**Exercise instructions**
Translate this sentence from the passage on Montana politics into Spanish: "It is much easier to convince and move 1 million people in Montana than 332 million Americans."

Particularly for those inside the Beltway, it is easy to focus on Washington, D.C. as the only place where policymaking matters. And with an administration desperate to centralize power as it prints ever-growing piles of money with which it hopes to bribe or threaten states and localities, such an attitude is understandable. Recent developments in states like Montana far outside the beltway, however, show how national political innovations can be driven by states with smaller populations far from the beltway swamp and present conservatives with a path for political success.

It is much easier to convince and move 1 million people in Montana than 332 million Americans. And yet by moving 1 million Montanans (or 800,000 South Dakotans) or 1.8 million Idahoans, the Right can often exercise an outsized influence on the national debate.

While elections in Montana often are driven by local and idiosyncratic issues as well as personal relationships (understandable in a state with some of America’s least populated state house and senate districts), Montana is and has long been a very red state. The only Democratic presidential candidate since 1948 to win a majority here was Lyndon B. Johnson in his 1964 landslide win over Barry Goldwater.

Montana’s new governor, Republican Greg Gianforte, was elected in 2020 in a post-COVID red wave that saw the GOP win every single statewide office by large margins along with a supermajority in the state house and a near-supermajority in the state senate.

Gianforte, who before becoming governor was one of the most successful entrepreneurs in Montana’s history, realized there were a huge number of jobs going unfilled in the Big Sky State. Gianforte also realized that this situation was due, in no small part, to the unemployment bonus pushed by Democrats in Congress. These bonuses made it as profitable to collect unemployment as it was to work in many jobs (sometimes, even, more profitable), especially in states like Montana where generally lower costs of living were matched by relatively low wages.

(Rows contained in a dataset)
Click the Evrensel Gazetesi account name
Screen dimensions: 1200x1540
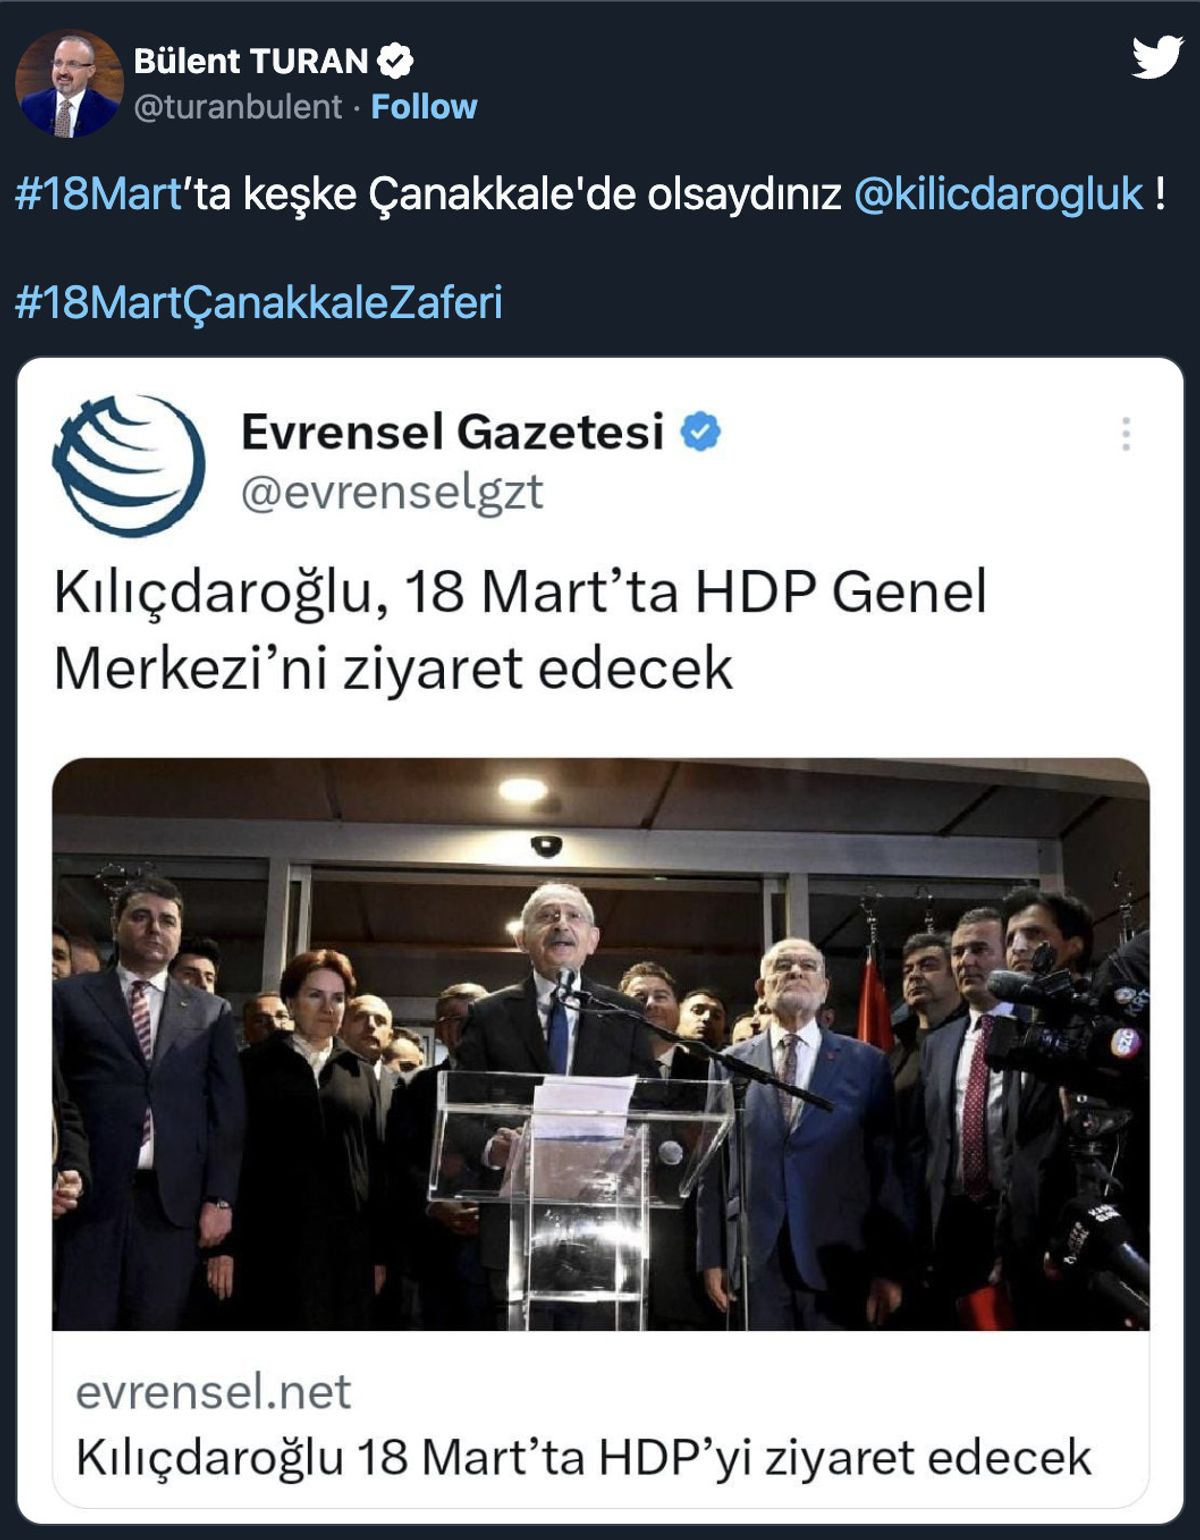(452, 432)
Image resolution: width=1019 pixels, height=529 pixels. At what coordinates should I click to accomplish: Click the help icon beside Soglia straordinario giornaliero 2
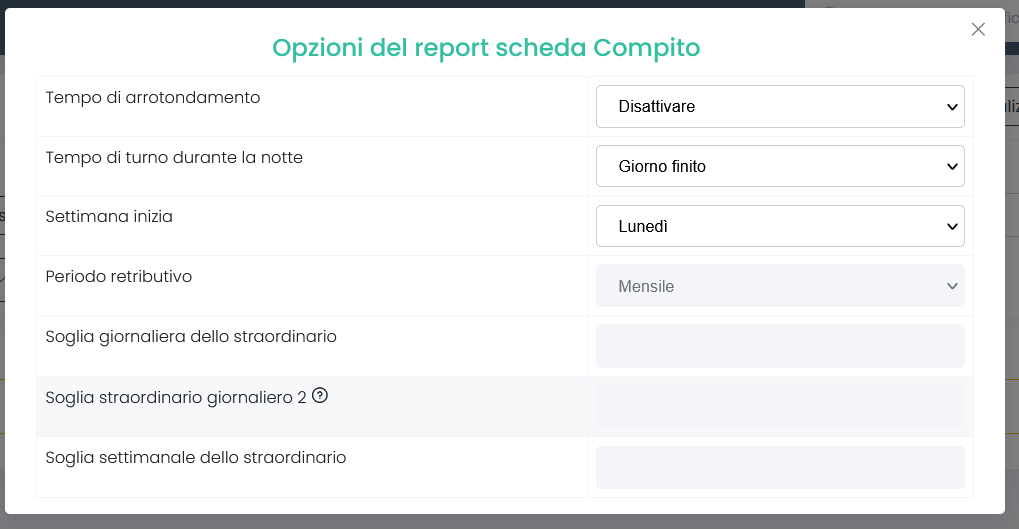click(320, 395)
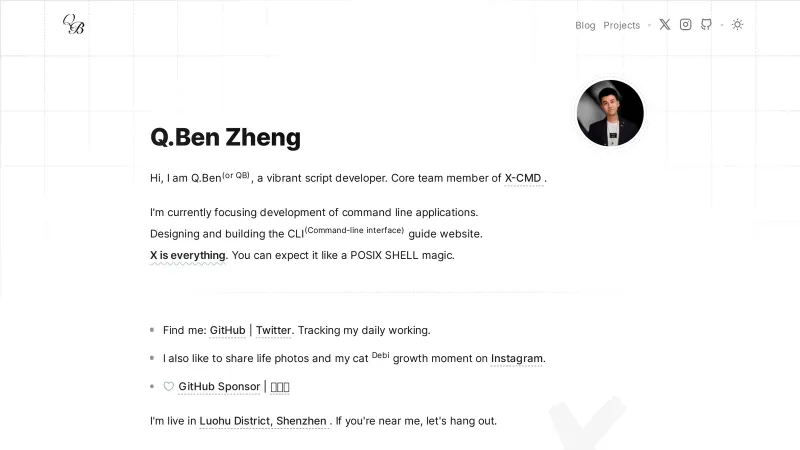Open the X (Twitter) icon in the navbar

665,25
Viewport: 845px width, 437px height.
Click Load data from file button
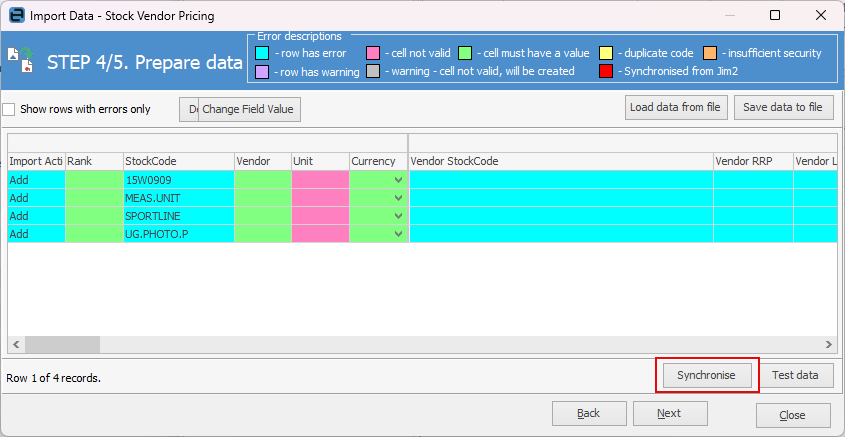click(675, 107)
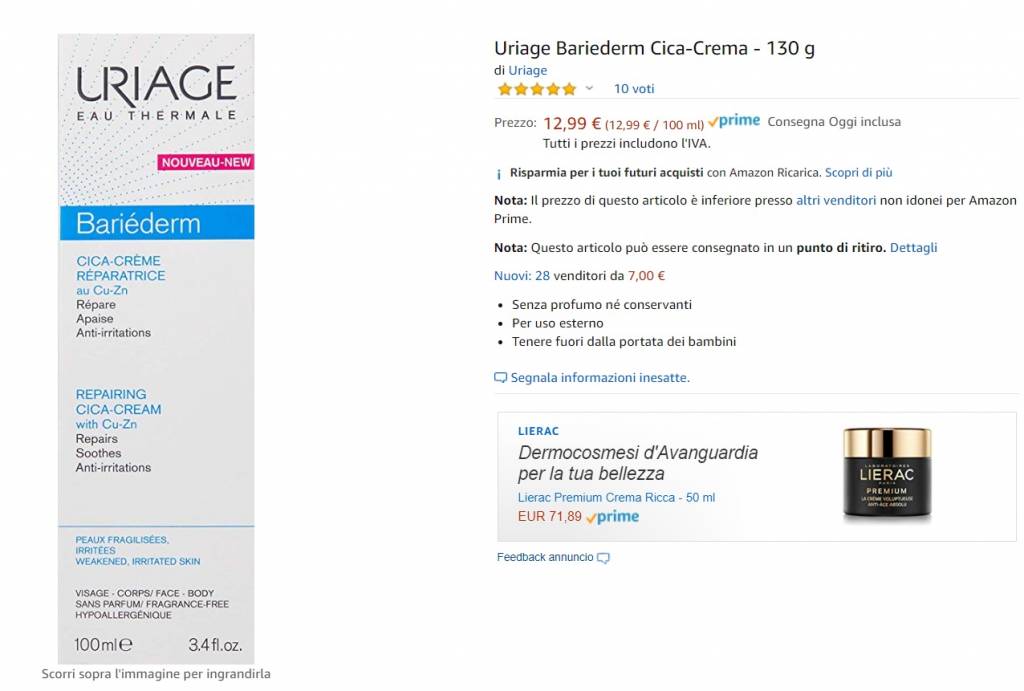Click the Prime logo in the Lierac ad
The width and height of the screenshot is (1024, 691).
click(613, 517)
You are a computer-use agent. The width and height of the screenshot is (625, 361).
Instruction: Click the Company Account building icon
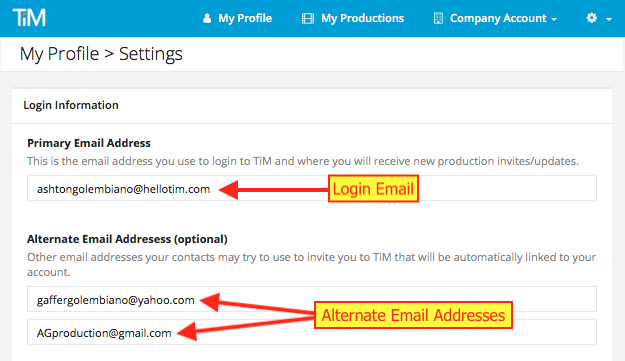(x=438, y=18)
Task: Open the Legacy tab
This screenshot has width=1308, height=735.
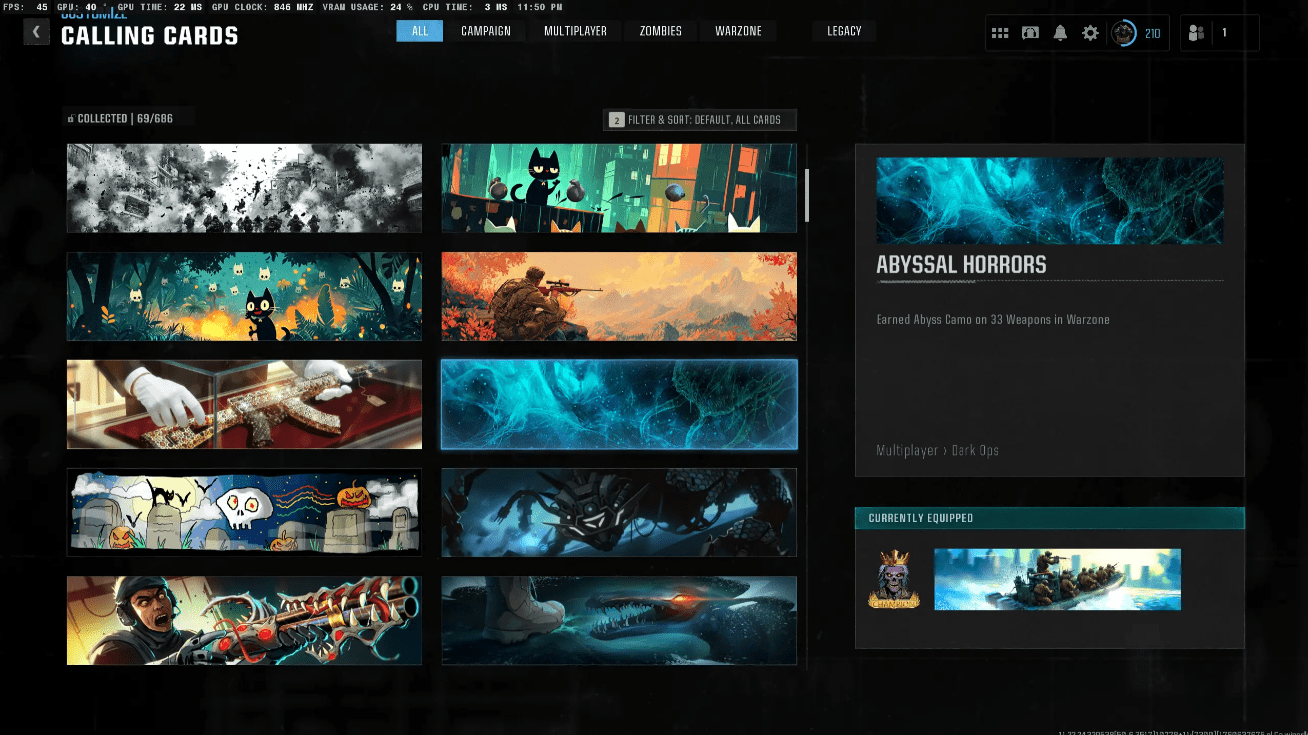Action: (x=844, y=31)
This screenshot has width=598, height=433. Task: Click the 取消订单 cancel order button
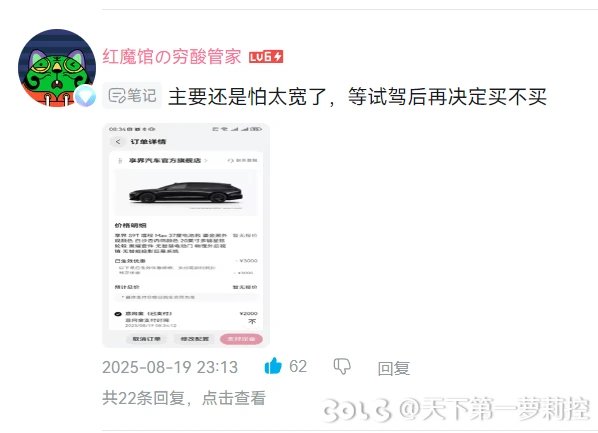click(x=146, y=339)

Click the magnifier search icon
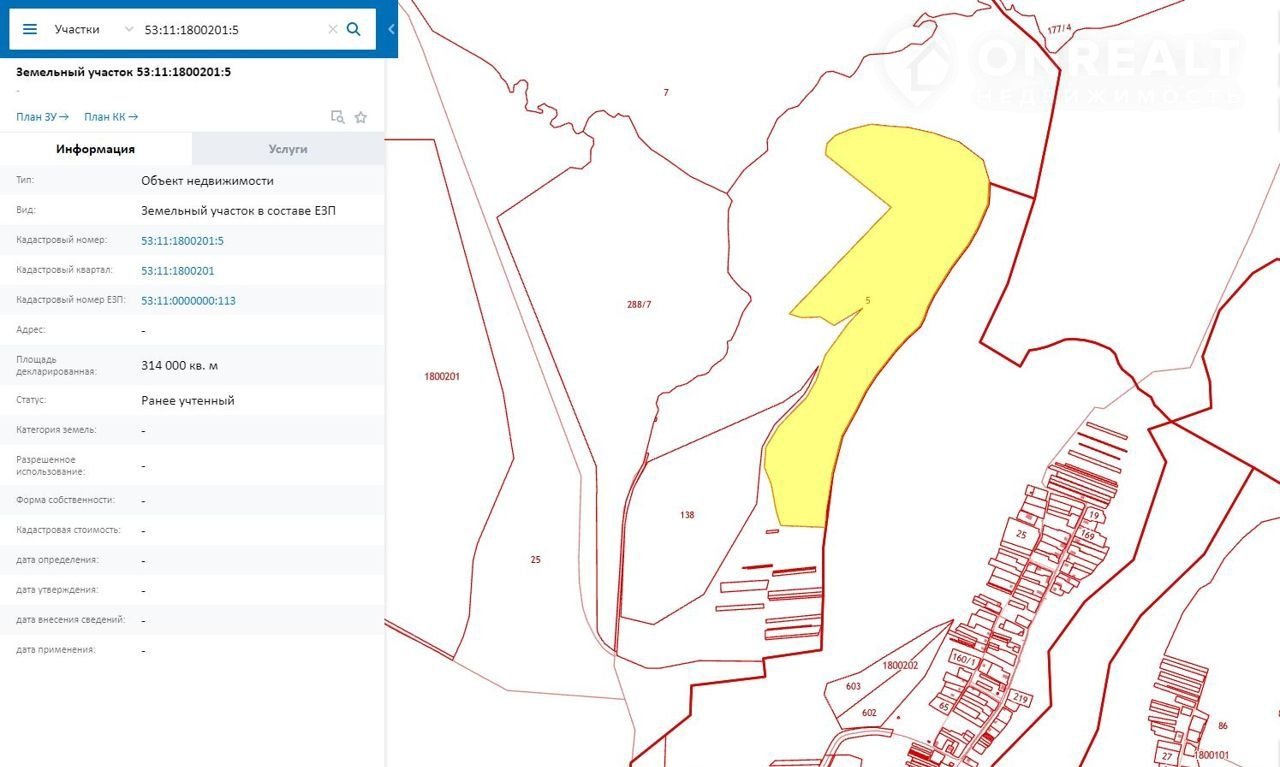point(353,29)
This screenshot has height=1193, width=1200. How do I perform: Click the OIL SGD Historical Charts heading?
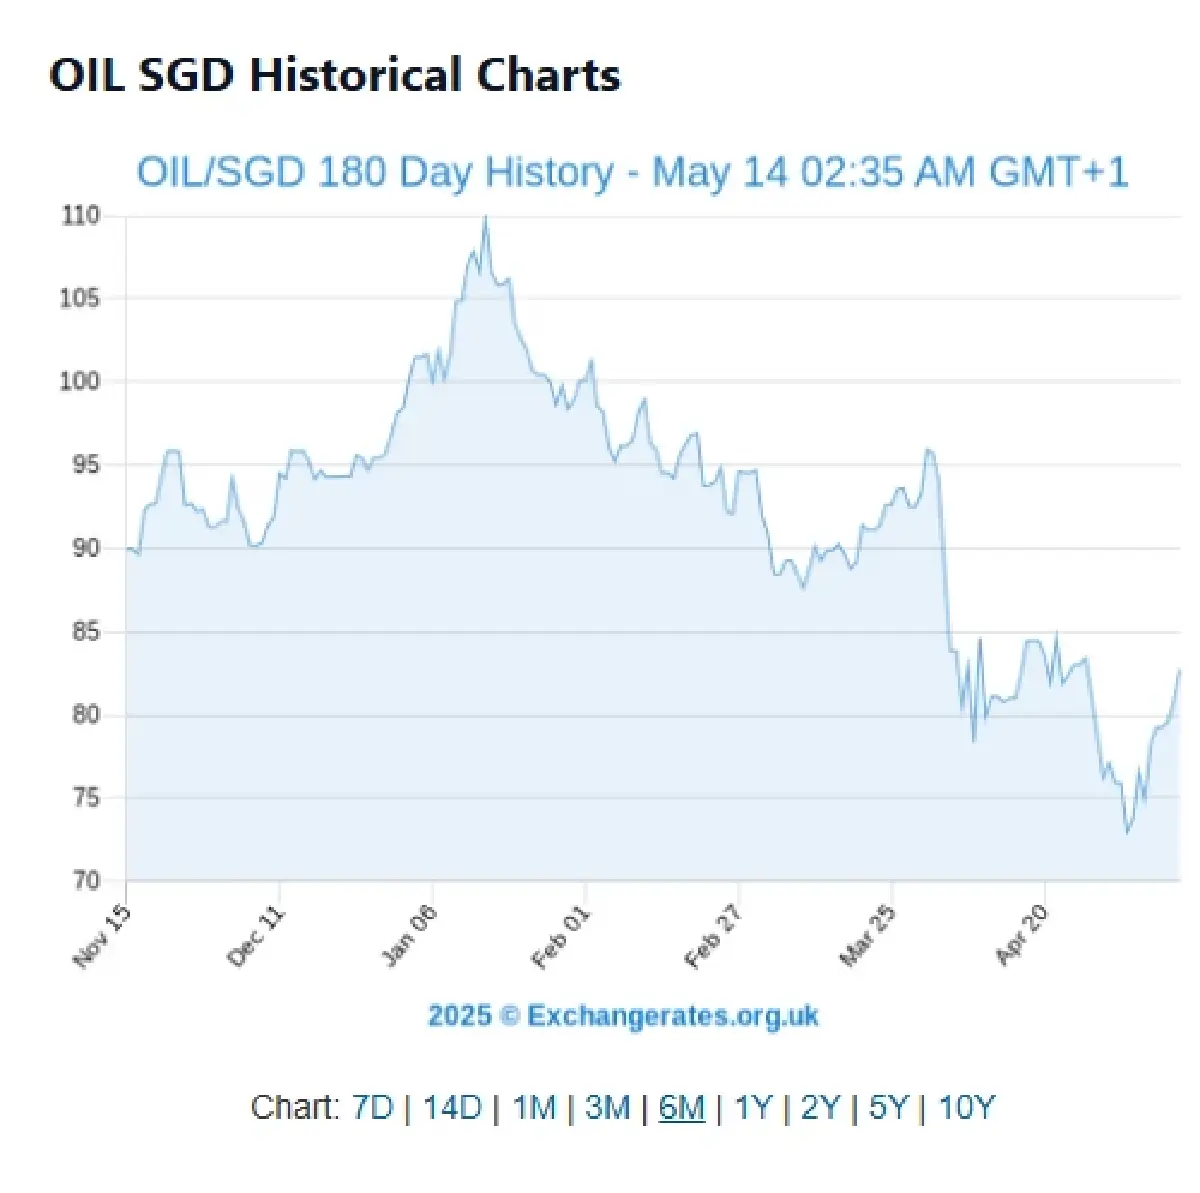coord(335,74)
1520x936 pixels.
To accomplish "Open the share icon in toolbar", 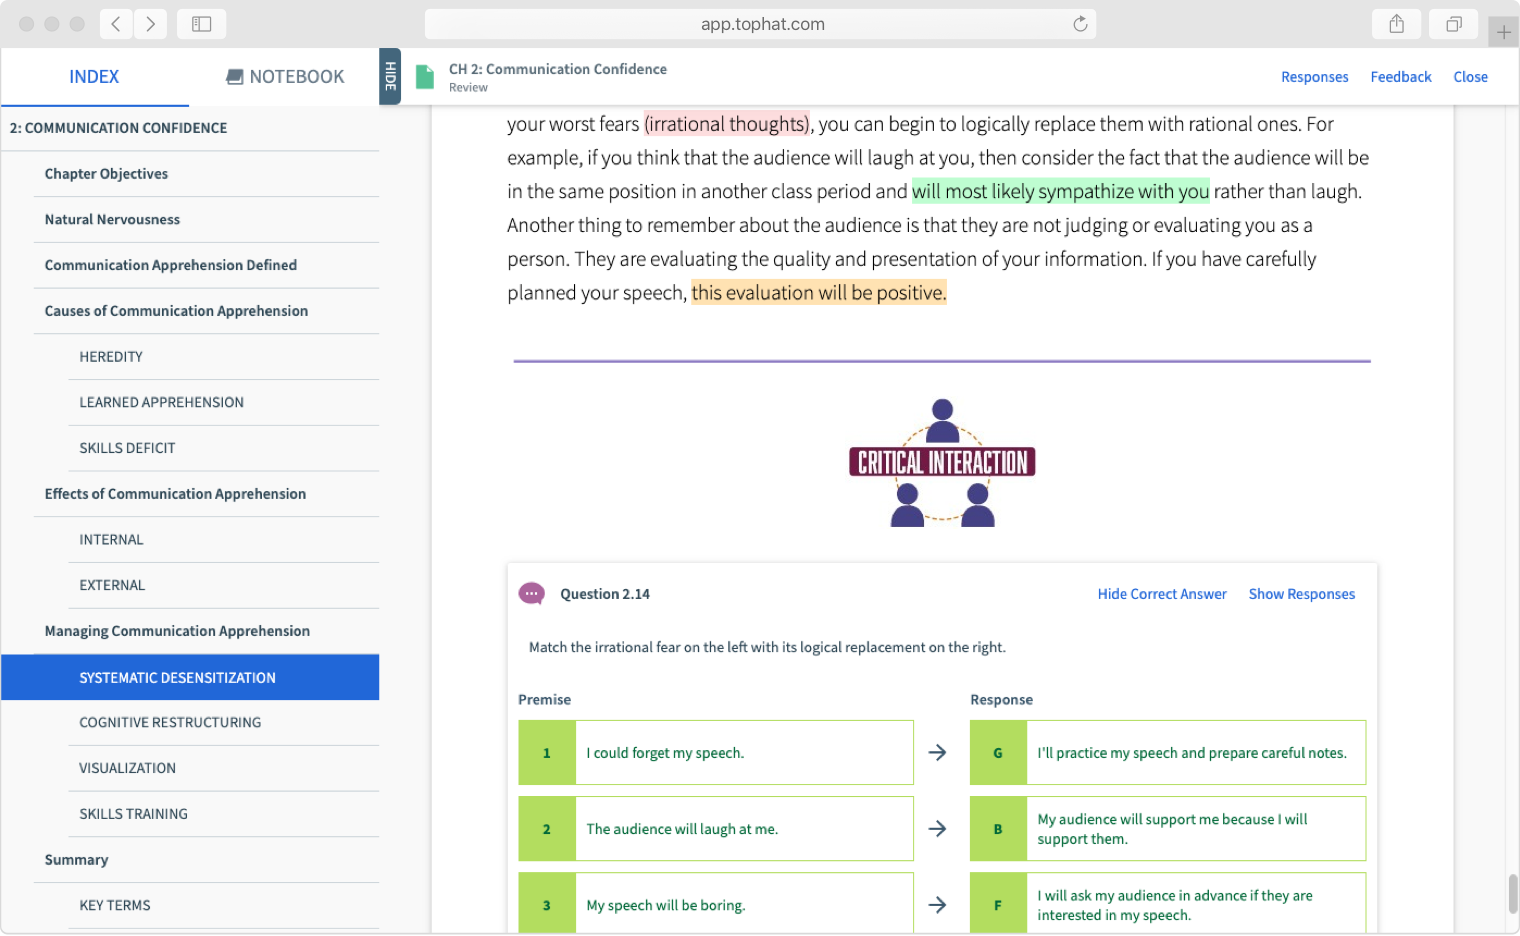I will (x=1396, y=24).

**Response area**
Es mucho más fácil convencer y movilizar a 1 millón de personas en Montana que a 332 millones de estadounidenses.